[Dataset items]
++++++++

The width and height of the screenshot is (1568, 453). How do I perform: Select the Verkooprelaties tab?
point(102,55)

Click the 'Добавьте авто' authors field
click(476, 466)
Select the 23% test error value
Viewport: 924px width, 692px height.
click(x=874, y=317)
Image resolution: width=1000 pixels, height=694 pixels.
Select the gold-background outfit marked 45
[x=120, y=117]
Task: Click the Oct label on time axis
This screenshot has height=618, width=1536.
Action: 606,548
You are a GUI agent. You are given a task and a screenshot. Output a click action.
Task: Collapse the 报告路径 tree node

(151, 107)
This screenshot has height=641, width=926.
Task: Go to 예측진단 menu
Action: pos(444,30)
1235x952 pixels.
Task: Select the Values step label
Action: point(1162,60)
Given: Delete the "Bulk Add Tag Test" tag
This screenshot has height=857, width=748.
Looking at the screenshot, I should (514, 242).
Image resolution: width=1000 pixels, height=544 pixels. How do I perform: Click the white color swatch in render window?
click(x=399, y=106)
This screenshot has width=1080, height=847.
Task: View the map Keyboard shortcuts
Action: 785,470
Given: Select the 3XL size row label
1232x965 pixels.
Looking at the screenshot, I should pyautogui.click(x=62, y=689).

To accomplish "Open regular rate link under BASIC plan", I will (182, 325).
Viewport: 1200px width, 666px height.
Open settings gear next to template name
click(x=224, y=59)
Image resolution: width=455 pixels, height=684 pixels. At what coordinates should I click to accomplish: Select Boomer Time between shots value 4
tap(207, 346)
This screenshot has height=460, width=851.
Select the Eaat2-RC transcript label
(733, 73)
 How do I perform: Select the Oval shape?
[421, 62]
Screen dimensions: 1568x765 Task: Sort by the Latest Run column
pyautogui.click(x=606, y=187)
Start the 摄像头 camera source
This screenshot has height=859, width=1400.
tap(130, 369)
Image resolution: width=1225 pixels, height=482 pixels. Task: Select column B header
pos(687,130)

++++++++

Nothing beyond the line that contains "Task: Click the Oct label on time axis" belongs in the answer; reproduce the entries exactly from their first line through it.

The width and height of the screenshot is (1568, 453). How do I perform: Select the Verkooprelaties tab?
point(102,55)

Click the 'Добавьте авто' authors field
click(476, 466)
Select the 23% test error value
Viewport: 924px width, 692px height.
click(x=874, y=317)
Image resolution: width=1000 pixels, height=694 pixels.
Select the gold-background outfit marked 45
[x=120, y=117]
Task: Click the Oct label on time axis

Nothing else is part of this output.